During those quiet weeks, the numbers of tui and kereru doubled. “One day I counted eight tui on my Mimosa,” she says of the prunus, bred by Tikorangi plantsman Felix Jury and named after his wife.

“It was lovely to garden and stay in your garden clothes and know no-one was turning up.”

Chris also did some hard labour. “I shifted a whole truckload of mulch taller than me. Every day I would go out there. I was able to mulch the whole back of the garden, which I have not been able to do. That was great exercise.”

There are two other major elements to the Goodin garden — the huge rocks dotted around the property and the plantings for daughter Nicci, a well-known New Plymouth florist.

In black alluvial soil, Chris is growing camellias, magnolias, hellebores, rosemary, silver cinerarias, gypsophila, dahlias, pieris, blue-flowering hostas, roses, lily of the valley, violets, cherry blossoms, Stachyurus praecox, which has yellow berries and more.

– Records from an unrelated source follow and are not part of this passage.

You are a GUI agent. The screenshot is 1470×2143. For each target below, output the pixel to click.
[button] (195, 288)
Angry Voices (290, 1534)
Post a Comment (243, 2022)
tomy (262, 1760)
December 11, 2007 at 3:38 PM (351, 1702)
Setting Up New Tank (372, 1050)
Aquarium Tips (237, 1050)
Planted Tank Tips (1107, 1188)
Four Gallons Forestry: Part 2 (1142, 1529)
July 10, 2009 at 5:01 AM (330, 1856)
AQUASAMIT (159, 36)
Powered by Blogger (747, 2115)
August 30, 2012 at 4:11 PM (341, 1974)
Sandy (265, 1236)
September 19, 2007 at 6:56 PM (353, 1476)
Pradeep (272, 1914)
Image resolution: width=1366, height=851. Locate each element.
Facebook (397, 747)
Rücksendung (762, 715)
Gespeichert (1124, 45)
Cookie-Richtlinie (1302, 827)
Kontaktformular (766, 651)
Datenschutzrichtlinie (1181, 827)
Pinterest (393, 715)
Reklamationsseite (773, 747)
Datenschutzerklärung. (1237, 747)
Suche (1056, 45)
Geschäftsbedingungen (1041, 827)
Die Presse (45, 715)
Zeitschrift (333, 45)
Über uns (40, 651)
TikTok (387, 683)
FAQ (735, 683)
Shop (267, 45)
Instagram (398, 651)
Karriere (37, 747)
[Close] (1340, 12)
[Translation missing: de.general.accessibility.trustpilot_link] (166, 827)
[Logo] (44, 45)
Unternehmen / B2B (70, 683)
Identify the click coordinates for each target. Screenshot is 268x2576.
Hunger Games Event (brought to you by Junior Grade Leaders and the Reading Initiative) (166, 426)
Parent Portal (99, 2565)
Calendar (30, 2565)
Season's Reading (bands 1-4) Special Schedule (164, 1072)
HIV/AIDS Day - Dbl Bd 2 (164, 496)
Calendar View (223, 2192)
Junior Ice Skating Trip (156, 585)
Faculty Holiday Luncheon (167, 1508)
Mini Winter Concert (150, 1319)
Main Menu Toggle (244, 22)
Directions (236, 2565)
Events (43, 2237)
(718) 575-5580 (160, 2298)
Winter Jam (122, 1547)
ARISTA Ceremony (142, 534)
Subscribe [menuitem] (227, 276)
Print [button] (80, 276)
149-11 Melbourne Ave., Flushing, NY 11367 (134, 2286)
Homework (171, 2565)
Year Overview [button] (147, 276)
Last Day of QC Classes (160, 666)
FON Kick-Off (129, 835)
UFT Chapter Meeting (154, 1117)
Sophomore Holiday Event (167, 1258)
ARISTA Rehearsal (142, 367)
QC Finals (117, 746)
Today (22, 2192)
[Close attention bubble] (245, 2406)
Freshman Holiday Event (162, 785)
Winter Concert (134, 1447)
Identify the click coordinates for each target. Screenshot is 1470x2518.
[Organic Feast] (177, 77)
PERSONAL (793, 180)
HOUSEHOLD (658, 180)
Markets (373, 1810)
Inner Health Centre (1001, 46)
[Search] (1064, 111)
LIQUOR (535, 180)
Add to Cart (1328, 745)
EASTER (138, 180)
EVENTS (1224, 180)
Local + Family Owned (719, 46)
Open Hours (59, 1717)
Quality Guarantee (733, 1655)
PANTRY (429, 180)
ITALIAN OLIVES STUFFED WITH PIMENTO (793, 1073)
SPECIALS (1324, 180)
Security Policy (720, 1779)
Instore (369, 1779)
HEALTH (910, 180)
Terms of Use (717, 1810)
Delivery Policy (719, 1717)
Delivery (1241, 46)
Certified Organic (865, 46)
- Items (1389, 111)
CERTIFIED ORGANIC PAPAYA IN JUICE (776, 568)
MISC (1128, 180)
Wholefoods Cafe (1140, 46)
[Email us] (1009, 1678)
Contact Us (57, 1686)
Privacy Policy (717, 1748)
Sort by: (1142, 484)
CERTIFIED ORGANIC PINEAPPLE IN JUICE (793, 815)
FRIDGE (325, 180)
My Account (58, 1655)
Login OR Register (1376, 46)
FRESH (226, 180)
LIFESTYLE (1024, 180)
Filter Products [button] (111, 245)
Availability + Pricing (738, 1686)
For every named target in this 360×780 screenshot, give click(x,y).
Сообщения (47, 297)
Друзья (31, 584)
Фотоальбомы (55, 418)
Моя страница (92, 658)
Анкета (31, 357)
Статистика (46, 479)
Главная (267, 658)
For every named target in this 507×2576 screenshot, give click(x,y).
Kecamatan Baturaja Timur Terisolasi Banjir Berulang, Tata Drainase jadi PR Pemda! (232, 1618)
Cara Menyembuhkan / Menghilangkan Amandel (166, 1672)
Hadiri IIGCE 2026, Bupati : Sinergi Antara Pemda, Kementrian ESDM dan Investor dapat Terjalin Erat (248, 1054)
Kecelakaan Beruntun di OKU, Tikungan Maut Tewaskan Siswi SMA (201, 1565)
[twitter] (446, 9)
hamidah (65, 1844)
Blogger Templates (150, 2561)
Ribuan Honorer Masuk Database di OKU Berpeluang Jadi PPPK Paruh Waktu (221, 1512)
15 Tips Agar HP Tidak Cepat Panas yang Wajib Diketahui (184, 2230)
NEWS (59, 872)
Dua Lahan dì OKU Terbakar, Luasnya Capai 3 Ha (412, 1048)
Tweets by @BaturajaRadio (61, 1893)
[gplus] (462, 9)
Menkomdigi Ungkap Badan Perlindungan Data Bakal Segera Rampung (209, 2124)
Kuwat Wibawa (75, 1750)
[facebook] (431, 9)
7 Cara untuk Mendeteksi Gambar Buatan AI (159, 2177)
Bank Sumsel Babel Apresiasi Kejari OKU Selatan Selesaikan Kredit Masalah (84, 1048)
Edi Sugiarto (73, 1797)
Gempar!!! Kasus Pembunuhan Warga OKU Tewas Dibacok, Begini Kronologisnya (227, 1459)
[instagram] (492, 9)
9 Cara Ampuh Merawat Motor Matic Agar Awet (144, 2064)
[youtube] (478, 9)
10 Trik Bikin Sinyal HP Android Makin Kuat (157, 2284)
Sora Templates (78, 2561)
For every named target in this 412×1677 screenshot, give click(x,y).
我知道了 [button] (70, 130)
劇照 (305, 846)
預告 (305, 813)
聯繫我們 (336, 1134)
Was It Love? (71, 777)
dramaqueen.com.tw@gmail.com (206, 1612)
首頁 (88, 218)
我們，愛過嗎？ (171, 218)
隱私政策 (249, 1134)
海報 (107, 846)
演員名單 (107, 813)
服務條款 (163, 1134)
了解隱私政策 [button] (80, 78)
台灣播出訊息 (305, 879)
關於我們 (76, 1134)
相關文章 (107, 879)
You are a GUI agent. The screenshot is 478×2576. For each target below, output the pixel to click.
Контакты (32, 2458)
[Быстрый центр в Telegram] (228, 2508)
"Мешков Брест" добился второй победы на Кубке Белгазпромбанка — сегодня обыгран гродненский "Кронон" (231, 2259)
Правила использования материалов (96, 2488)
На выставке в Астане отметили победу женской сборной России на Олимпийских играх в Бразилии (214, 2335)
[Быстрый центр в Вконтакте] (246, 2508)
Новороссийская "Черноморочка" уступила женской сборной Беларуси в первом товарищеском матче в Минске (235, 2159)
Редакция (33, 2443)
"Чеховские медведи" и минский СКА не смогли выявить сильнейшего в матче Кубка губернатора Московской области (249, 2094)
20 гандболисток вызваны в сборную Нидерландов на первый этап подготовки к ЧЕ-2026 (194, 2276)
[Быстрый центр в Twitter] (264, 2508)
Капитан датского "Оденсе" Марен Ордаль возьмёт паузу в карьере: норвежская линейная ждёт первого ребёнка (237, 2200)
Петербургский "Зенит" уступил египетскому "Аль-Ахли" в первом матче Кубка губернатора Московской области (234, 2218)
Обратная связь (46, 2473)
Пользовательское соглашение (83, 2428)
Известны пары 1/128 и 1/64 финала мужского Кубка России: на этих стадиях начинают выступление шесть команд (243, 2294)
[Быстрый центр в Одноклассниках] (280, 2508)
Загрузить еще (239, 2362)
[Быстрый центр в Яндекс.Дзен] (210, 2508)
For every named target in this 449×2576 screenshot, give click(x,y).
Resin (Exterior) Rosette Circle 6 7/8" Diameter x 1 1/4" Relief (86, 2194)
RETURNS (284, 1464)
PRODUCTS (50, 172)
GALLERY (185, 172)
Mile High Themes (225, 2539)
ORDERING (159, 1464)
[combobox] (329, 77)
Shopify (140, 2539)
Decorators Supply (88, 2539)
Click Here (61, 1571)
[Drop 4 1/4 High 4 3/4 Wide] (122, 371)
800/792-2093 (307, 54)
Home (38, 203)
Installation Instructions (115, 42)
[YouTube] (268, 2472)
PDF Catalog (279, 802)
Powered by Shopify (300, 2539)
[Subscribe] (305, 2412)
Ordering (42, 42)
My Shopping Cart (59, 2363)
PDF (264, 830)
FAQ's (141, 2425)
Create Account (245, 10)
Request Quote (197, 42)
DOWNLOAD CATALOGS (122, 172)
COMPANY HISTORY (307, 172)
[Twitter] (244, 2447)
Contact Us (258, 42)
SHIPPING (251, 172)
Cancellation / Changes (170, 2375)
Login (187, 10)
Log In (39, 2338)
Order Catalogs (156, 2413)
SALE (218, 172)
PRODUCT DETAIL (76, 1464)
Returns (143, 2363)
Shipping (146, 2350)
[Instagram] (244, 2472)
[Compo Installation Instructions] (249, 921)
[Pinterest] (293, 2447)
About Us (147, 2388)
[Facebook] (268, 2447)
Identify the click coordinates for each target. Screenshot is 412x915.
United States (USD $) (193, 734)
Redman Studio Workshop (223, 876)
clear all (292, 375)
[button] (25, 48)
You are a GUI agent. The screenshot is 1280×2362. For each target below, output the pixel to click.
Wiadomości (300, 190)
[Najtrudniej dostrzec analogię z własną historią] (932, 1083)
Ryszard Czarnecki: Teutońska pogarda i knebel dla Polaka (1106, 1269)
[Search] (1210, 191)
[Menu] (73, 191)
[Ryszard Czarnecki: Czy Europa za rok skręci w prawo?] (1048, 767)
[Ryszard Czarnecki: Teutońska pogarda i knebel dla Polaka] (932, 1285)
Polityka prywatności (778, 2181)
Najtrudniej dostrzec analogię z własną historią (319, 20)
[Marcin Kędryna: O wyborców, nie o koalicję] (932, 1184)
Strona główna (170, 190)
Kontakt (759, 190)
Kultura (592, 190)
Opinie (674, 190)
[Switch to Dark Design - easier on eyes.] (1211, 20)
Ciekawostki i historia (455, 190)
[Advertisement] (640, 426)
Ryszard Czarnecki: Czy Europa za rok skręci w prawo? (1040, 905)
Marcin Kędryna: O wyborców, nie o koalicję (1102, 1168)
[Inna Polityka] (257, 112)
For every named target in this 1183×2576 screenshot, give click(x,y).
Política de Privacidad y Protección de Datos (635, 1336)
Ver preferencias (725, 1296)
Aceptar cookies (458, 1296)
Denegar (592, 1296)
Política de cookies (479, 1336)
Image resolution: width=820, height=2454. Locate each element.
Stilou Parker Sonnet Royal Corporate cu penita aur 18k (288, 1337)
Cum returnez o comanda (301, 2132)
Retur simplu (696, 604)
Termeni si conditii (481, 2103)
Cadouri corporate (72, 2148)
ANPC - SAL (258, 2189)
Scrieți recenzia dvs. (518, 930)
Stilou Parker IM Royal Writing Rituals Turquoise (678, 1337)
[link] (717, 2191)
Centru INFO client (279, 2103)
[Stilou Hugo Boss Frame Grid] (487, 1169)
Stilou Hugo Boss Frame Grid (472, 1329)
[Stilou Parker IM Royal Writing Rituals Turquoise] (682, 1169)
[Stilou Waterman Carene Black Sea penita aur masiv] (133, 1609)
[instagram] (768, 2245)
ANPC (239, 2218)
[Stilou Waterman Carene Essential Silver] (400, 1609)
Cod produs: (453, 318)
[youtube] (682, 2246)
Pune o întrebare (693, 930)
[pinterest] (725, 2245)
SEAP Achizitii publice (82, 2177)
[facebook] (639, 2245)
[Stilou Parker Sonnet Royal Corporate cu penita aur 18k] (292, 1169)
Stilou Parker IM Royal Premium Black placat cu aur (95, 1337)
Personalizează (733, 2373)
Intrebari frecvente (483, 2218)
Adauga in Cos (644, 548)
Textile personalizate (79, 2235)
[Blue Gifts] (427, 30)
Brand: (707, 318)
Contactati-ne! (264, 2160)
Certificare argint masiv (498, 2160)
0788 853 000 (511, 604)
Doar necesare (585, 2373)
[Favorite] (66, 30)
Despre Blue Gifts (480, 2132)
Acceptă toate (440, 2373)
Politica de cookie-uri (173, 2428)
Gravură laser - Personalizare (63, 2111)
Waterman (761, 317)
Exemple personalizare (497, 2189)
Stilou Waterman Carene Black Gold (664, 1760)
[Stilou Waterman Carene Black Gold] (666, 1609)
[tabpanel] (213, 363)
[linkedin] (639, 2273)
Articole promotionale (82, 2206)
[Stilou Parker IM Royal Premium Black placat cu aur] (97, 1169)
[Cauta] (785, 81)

“I love that part of it. I can’t keep up — her florist (business) is too big.”

But if Nicci is stuck, or needs a particular rose for a wedding in the summer, she heads for her parents’ home. 

In spring, the florist seeks cherry blossoms. “She will take branches of that and use them in her corporate work,” Chris says.

But a bit of push-and-pull goes on over the cherries. “She (Nicci) will say ‘no, I can’t take this, you’ve got a wedding on Saturday, or the festival’. I’m the one who says, ‘you can take them — no one’s going to notice in the scheme of things’.”

Beneath trees, among flowers and in a special enclosure are lichen-covered rocks, which are magnets to children, who love to clamber over them.

Even adults are intrigued by them and often have advice for Chris on how to make best use of them. 

“The rocks became part of the garden,” she says. “They were already there — I think they came out of the mountain.” 

The Goodin Country Garden is set in stone.